From time immemorial, riuki has captured the imagination of African medicine men in a pristine way. With the knowledge riuki came from Ngai abode, like the Egyptians of pre dynasty who venerated meteorites as bjah (or gods rib), they put pebbles of riuki in their defining gourds together with white chalk. In spiritual context riuki represented the way from Ngai’s Umperian seat of Majesty, The white chalk or ira representing snow hence purity. Gikuyu medicine men regard riuki as the path finder.

 

Interestingly, formation of Mount Kenya took place in quarter-nary, the period of Cenozoic whose beginning corresponds with advent of man as known in archeological findings. It erupted in successions, and finally, becoming dormant or extinct. Slowly in time, Mount Kenya biosphere created a new ecosystem because of her climate and topography. Her ecosystems were in a state of equilibrium or balance by the advent of Gikuyu the Adam of the Gikuyu community. (Or for humanity?)

 

According to Gikuyu Seers, Ngai the Creator of heavens and earth and the only Ngai, decided to create a physical world that observed His natural laws for physical survival. A world symmetrical to the world of spirits that is governed by the will of spirits, these two worlds are superimposed on one platform but would not collide because they are in different dimensions. The intelligence in the spiritual world stems from the original experience gained in the previous physical world. In life we live by law, in death we live by will. When we refuse to be governed by law we no longer belong to this physical world. We die by the action of law called demise.

 

Ngai gave the sign that created the form. He gave the word that made event. When the physical entity was complete, Ngai approached a floating spirit in the spiritual world and gave instructions.

I am removing your presence in this dimension, where you live life of an angel, to a physical dimension that you are at liberty to do good or evil. I am taking you there to bring forth your own offsprings who will fill the earth and when they die, I will call them to this spiritual world because they have a share of my soul through you.

 

The spirit and Ngai sailed side by side.

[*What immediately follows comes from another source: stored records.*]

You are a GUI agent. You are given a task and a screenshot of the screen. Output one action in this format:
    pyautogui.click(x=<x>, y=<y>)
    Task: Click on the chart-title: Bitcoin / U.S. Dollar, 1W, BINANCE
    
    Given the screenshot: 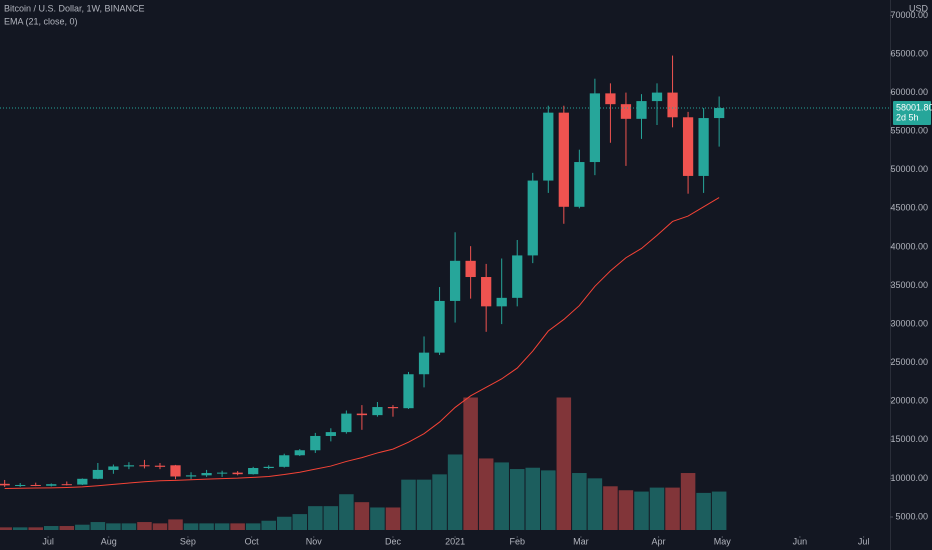 What is the action you would take?
    pyautogui.click(x=74, y=8)
    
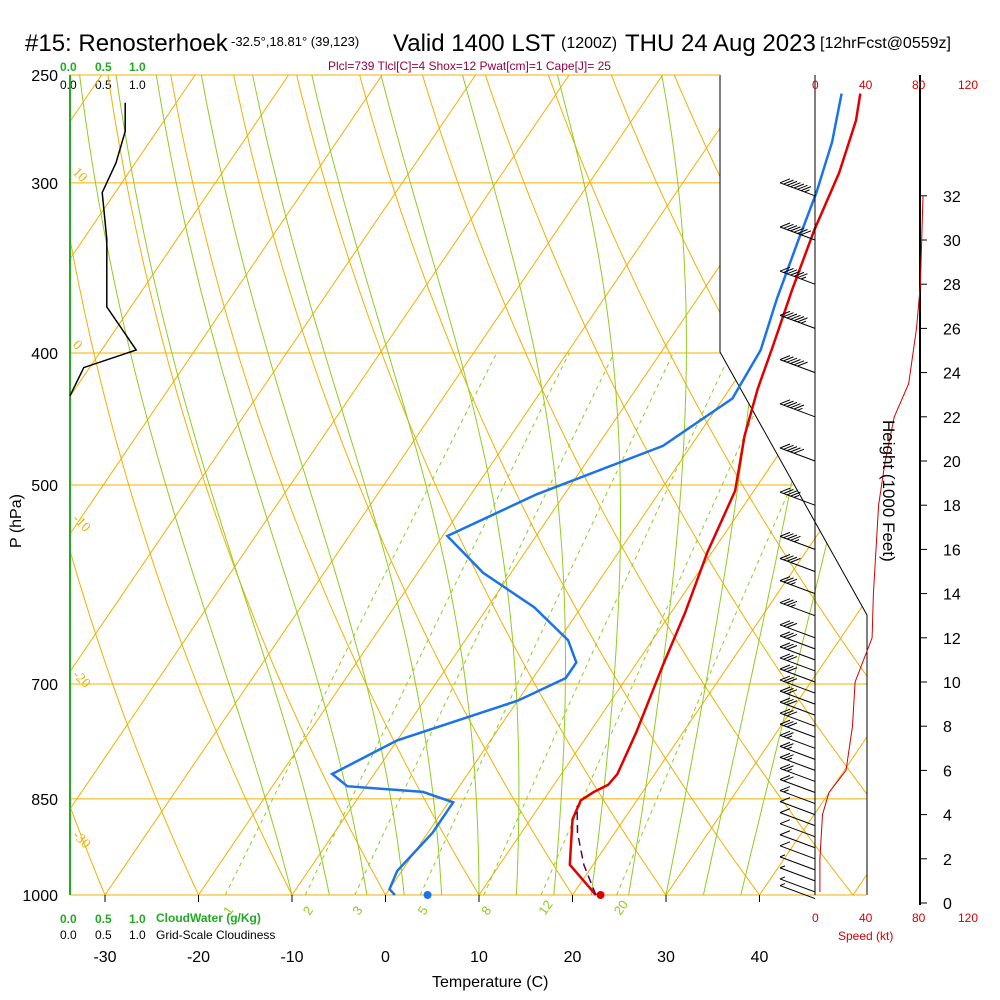  What do you see at coordinates (866, 936) in the screenshot?
I see `speed-axis-label: Speed (kt)` at bounding box center [866, 936].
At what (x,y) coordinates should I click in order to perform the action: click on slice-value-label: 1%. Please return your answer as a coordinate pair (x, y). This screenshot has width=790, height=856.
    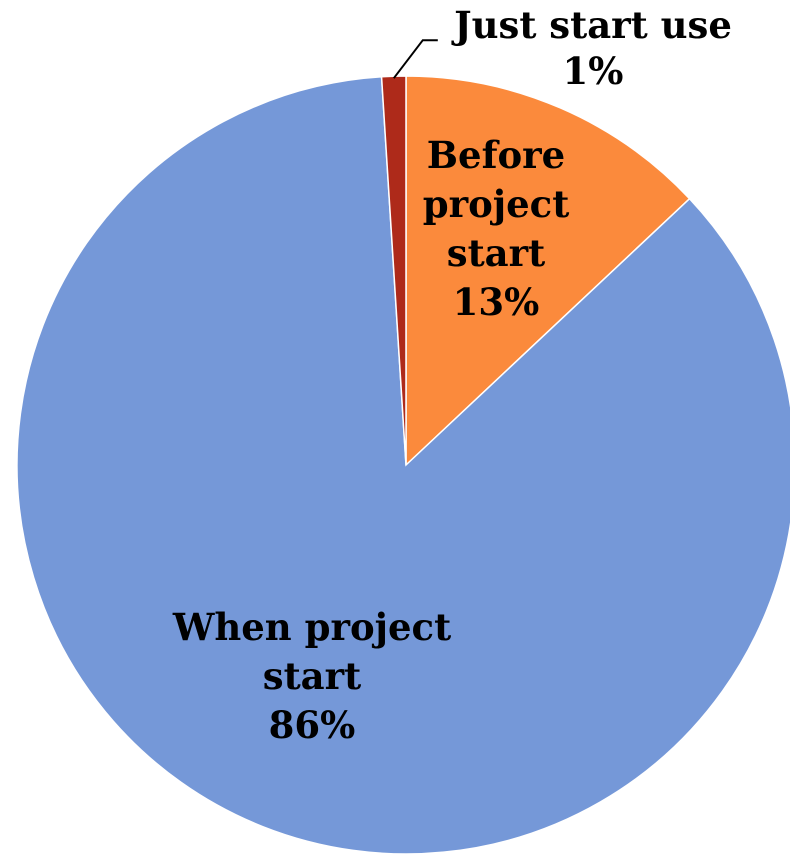
    Looking at the image, I should click on (594, 71).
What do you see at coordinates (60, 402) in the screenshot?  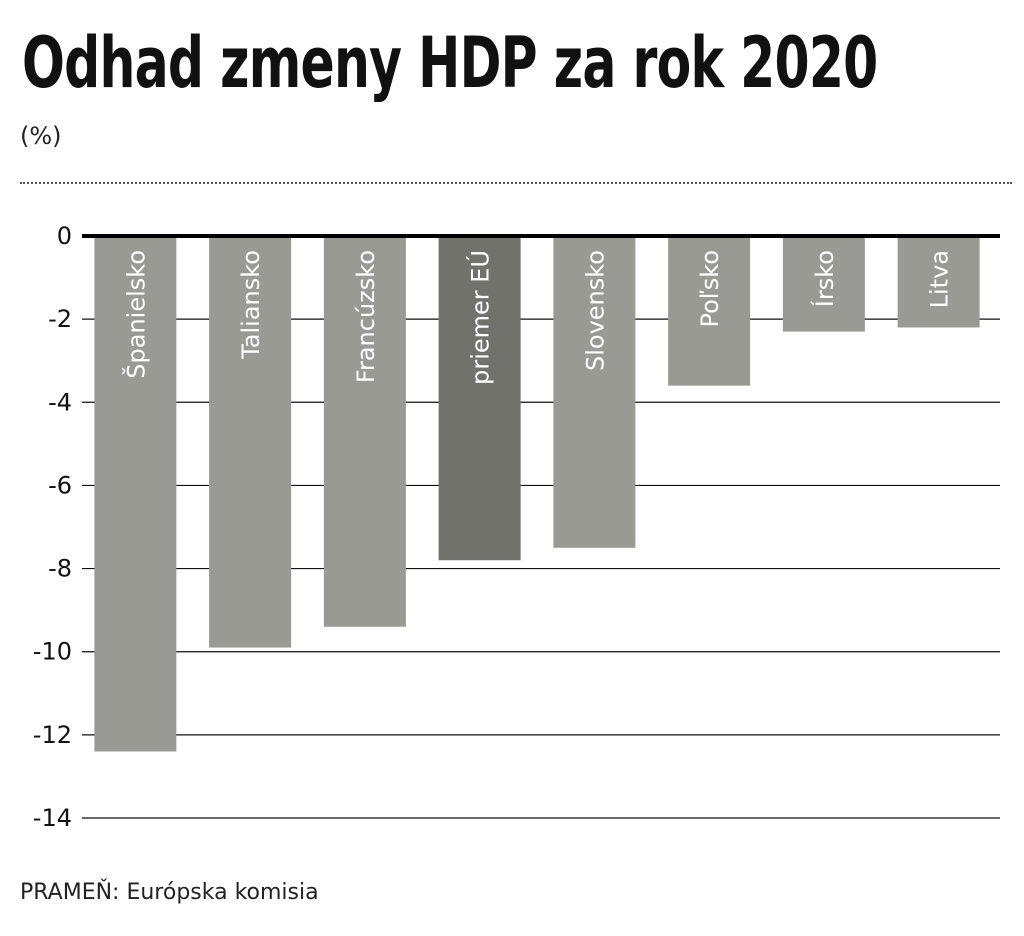 I see `y-tick-label: -4` at bounding box center [60, 402].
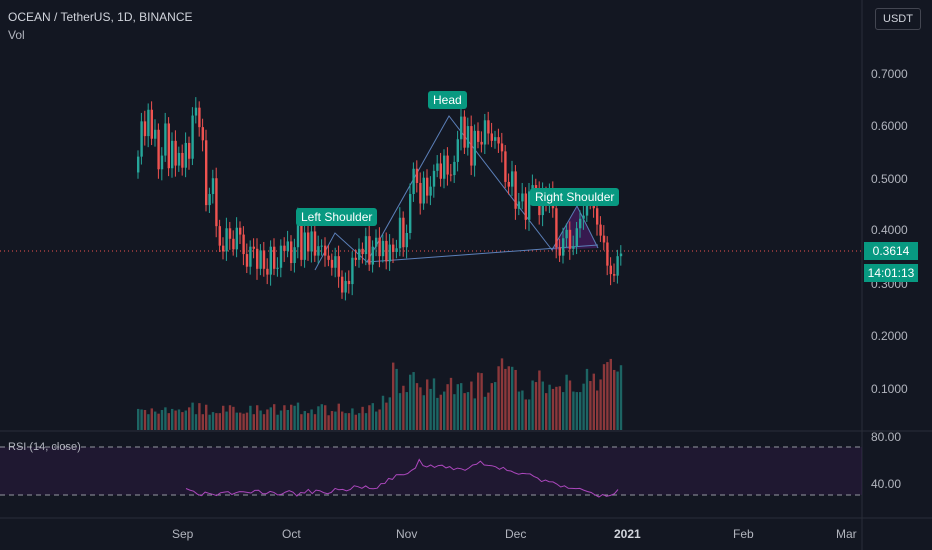 This screenshot has width=932, height=550. What do you see at coordinates (891, 251) in the screenshot?
I see `current-price-tag: 0.3614` at bounding box center [891, 251].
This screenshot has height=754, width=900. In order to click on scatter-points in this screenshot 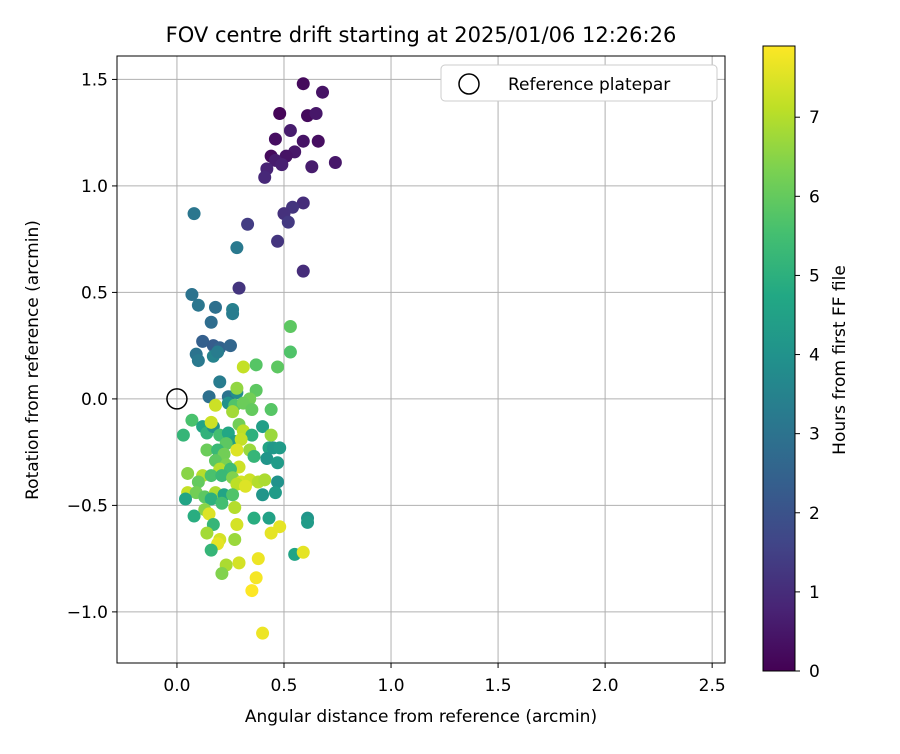, I will do `click(259, 358)`.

But when the spirit set the eyes on Ngai, immediately Ngai’s position was taken by the ostrich. When they were some heights from the peaks of Mount Kenya, Ngai told the spirit, “Mundu! Remember whenever you are in trouble face that Mountain and talk to Me. I will hear you!”

 

The spirit and the ostrich descended to the top of Mount Kenya.

 

Ngai wanted to tell the spirit it was on its own. Surely Mundu Wa Ngai pioneered life of men in this world. When he stepped on the snow, he did not see the ostrich, but for sure his spiritual form ceased. He could stretch his hands, yet he could touch nothing.  He could desire to be at some place, yet he had no power to reach there. When he desired to eat and drink, food and water did not fill, he hunted for them. Mundu wa Ngai was like a king who had no command separated from his subjects. He could have wanted to share a light moment with flora or fauna but he did not get response. He felt lonely and dejected. But, Ngai knew, when His Mundu would die he would give him back his spiritual favours as before.